Die Dunkelheit war nicht so groß
wie Prof.Schorr erwartet hatte, es herrschte etwa die gleiche Helligkeit
wie zur Dämmerung eine halbe Stunde nach Sonnenuntergang.
Während vor Beginn der
Totalität recht laute Stimme der Menschen auf dem Terrain zu hören
waren , herrschte zu dem Zeitpunkt der Finsternis lautlose Stille.
3 Min. und 33 Sek. nach
Beginn der Totalität fiel wieder der erste Sonnenstrahl auf die Erde.

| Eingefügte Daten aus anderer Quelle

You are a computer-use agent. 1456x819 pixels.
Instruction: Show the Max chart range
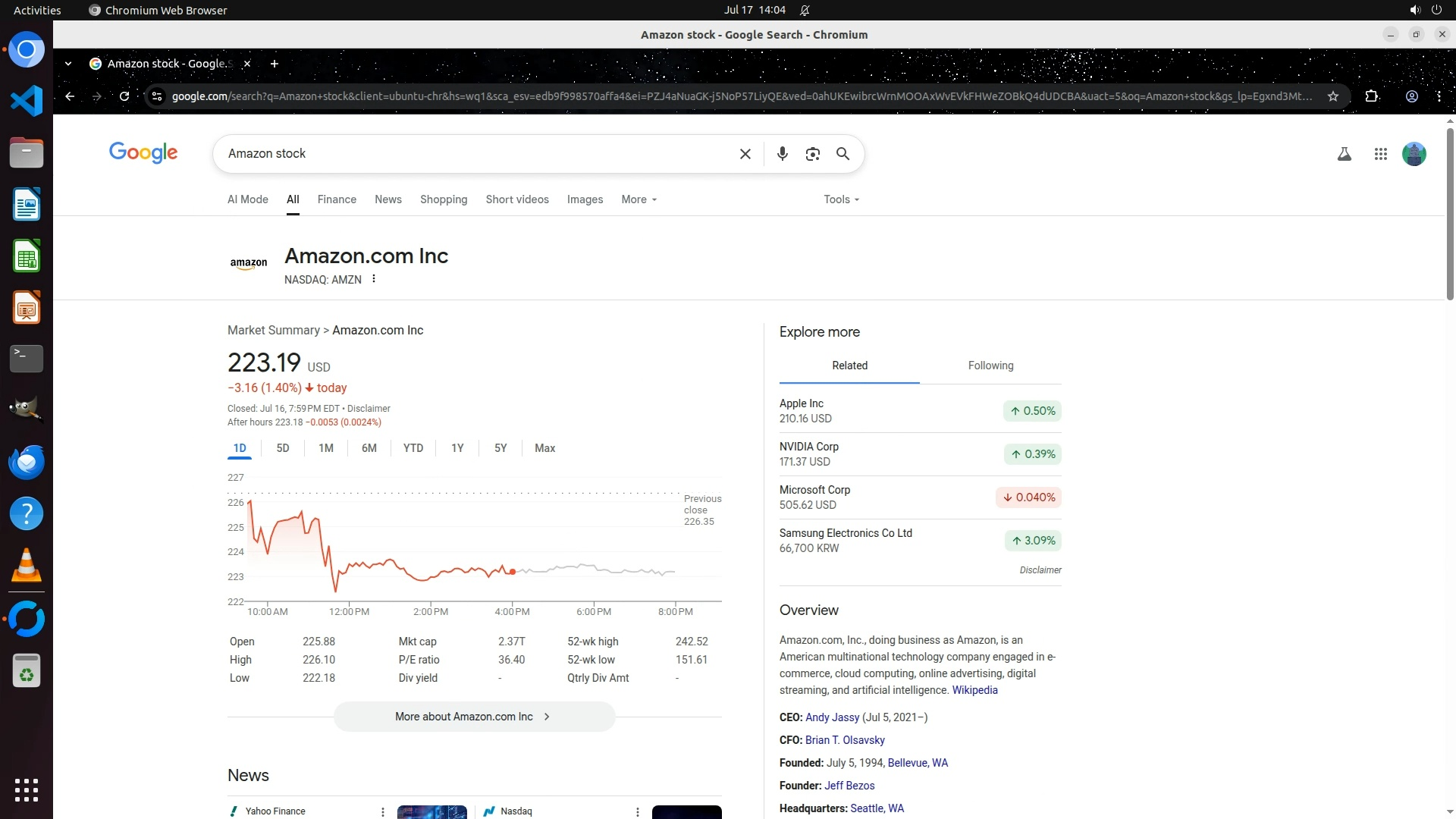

Freudestrahlend beglückwünschten
sich die Astronomen und die umstehenden Zuschauer gratulierten ihnen, dass
sie unter so wunderbaren Bedingungen ein solches Schauspiel beobachten
konnten.
Am 20m-Rohr wurden fünf
photographische Aufnahmen hergestellt, am Doppelaequatorial und den dazugehörigen
Kameras sieben, an den feststehenden Kameras elf, sodass insgesamt 23 Photographien
erhalten wurden. Am Photometer wurde die Helligkeitsbestimmung der Korona
ausgeführt, die fliegenden Schatten wurden ebenfalls gesehen und beobachtet,
die meteorologischen Ablesungen hatten eine Temperaturabnahme von 31°.2
auf 27°.5 ergeben. Sehr auffällig war auch der "Finsternis-Wind",
der, obwohl es den ganzen Tag windstill gewesen war, etwa zwanzig Min.
vor Beginn der totalen Finsternis die Stärke drei annahm und auch
danach noch anhielt.
Bald darauf wurde eine Reihe
von Telegrammen abgeschickt , um der Heimat die erfolgreiche Beobachtung
des Phänomens zu melden. Auch in anderen Gebieten wie in Guelma (Schwarzschild
aus Göttingen) war ein "succes complet"zu verzeichnen.
Direkt am Tag nach der Finsternis
wurden die ersten Vorarbeiten für den Abbruch der Station erledigt.
Mit dem Abbruch der Station erfolgte ebenfalls die Entwicklung der Photographien
und am 8.September war die Gruppe mit dem Einpacken der Instrumente und
Entwickeln der Photoplatten fertig, die zur Freude der Astronomen fast alle
wunderbare klare Aufnahmen ergeben hatten.